Although public awareness is increasing in regard to the realities of childhood sexual abuse (CSA) for boys, adult male survivors of CSA often delay disclosure of the abuse for years or even decades. Little is known about the factors that impede or obstruct disclosure for sexually abused boys/men and because disclosure is often a prerequisite to help-seeking and accessing resources for help and support, unfortunately many adult male survivors of CSA never receive the support that they deserve and need.

Breaking the silence

Over the past two decades, public awareness of the sexual abuse of boys has increased dramatically. Stemming from national news coverage, in particular, the airing of Mary Raftery’s exposure of sexual abuse scandals within well-established institutions in Ireland (States of Fear, 1999 / Cardinal Sins, 2002) the direct response from the Irish Government to these broadcasts was to commission several wide reaching and explosive reports (Ferns, 2005 / Ryan, 2009 / Murphy, 2009 / Cloyne, 2011) which began to reveal the level and nature of abuse that had been, and continued to be perpetrated on the nation’s young boys and girls. Public disclosures by international figures and celebrities (US actor Tyler Perry, former professional cyclist Greg LeMond) plus mainstream films (Songs for a Raggy Boy, 2003 / The Kite Runner, 2007 / Mystic River, 2003 / The Prince of Tides, 1991/  Sleepers, 1996), and public campaigns by survivor organisations, led by One in Four, have introduced and continue to keep the issue of CSA of boys in the awareness of a large segment of the general public.

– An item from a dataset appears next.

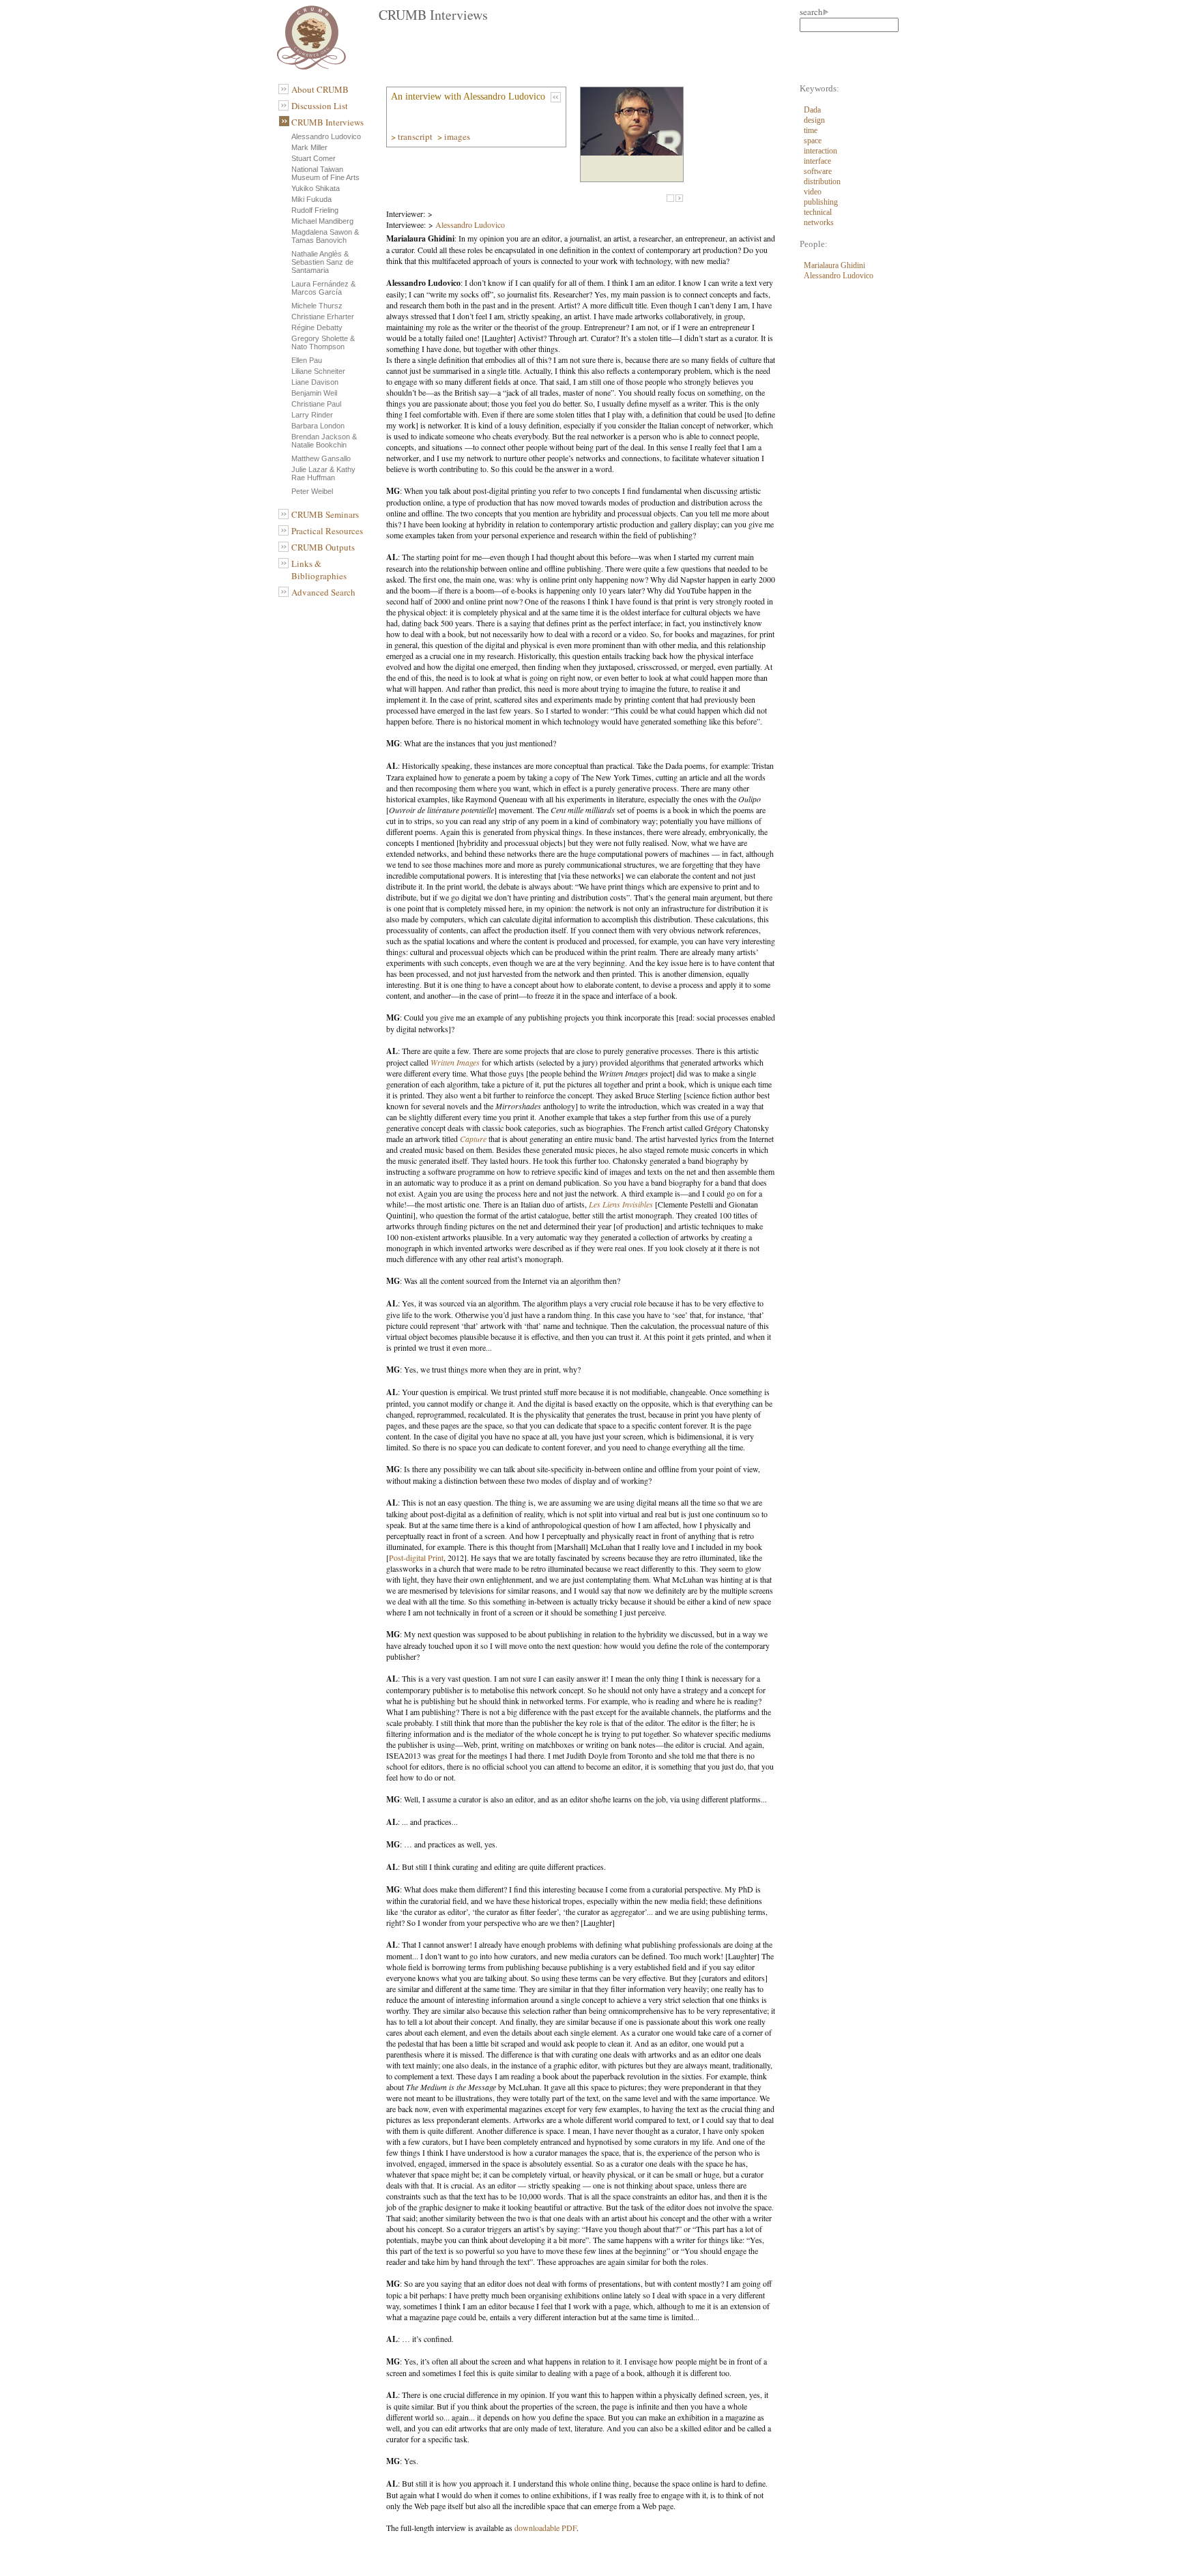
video (812, 191)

A lifetime of silence and secrecy

Despite this improved awareness, there is still considerable stigma attached to being a male survivor of childhood sexual abuse (CSA). Research in The USA (Easton, 2012) found that approximately 15% of adult men reported being sexually abused during childhood with many of these survivors remaining silent about the abuse for years or even decades despite experiencing considerable distress. On average, participants in this research study waited 21 years after the time of the abuse to tell someone, and 28 years to have an in-depth discussion about the sexual abuse. The report concluded that male survivors of CSA often wait long into adulthood before disclosing / discussing the sexual abuse and the impact this has had on their entire lives.